Updated January 11, 2018

A floating shelf is one that appears to have no means of support. Shelf brackets aren't used, so the look is clean and contemporary. They can be painted to match your walls or left their natural wood colour. Make floating shelves by using a hollow core door and a wood bar, called a cleat, that's attached to the wall.

Buy an 18-inch wide hollow core door. When cut in half lengthwise, it will make 9-inch wide shelves.

Use a level to trace a line on the wall where your shelf will hang. Locate the studs and mark them with masking tape.

Cut the door in half lengthwise. Use a blade that will make a clean cut.

Measure the open space between the veneers of the door. This is where the shelf will slide onto the cleat, so accuracy is important. Cut cleats from a 2 by 4 to this width and the inside length of the door.

Drill 1/4-inch diameter holes into the studs where you'll place the shelf. Hold the cleat against the line you drew and drill through the cleat and into the stud with a 1/8-inch drill bit.

Use a wrench to install a lag screw into each of the holes. Use 1/4-by-3 1/2 inch lag screws and tighten them. Make sure the cleats are absolutely level.

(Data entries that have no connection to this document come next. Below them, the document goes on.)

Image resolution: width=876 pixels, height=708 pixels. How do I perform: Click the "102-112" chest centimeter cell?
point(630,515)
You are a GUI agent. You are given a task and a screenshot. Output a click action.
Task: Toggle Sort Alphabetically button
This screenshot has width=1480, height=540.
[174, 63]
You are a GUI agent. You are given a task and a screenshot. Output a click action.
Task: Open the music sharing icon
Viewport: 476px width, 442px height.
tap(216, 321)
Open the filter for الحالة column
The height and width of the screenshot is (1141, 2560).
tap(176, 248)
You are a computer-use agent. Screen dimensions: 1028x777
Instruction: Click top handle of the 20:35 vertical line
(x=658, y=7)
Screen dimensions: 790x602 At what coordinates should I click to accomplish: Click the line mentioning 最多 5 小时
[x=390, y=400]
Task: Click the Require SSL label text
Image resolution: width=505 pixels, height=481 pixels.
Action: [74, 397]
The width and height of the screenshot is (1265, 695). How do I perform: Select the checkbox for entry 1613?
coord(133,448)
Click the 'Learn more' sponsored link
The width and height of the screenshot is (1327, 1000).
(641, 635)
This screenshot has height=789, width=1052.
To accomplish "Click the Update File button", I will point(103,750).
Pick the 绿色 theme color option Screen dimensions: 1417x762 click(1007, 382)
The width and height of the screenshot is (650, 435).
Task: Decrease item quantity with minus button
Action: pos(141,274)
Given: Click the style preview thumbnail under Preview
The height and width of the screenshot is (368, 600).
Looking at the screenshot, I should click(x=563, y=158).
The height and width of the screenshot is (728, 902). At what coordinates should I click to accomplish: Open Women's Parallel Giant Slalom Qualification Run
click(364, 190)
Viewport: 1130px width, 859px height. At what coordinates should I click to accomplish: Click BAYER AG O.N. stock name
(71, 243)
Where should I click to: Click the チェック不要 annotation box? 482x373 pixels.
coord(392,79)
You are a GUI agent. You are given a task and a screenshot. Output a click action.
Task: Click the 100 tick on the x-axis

Cut away at least 1 inch to 1 1/2 inches of the corrugated core inside the door. Scrape out any glue residue. Finish the shelf by either painting it or staining it.

Slide the slot in the door over the cleat. Make sure the floating shelf fits tightly against the wall. If it doesn't, use sandpaper or a plane to make it straight.

Remove the door from the cleat. Put carpenter's glue along the top of the cleat, and the bottom of the inside of the door. Slide the door back onto the cleat.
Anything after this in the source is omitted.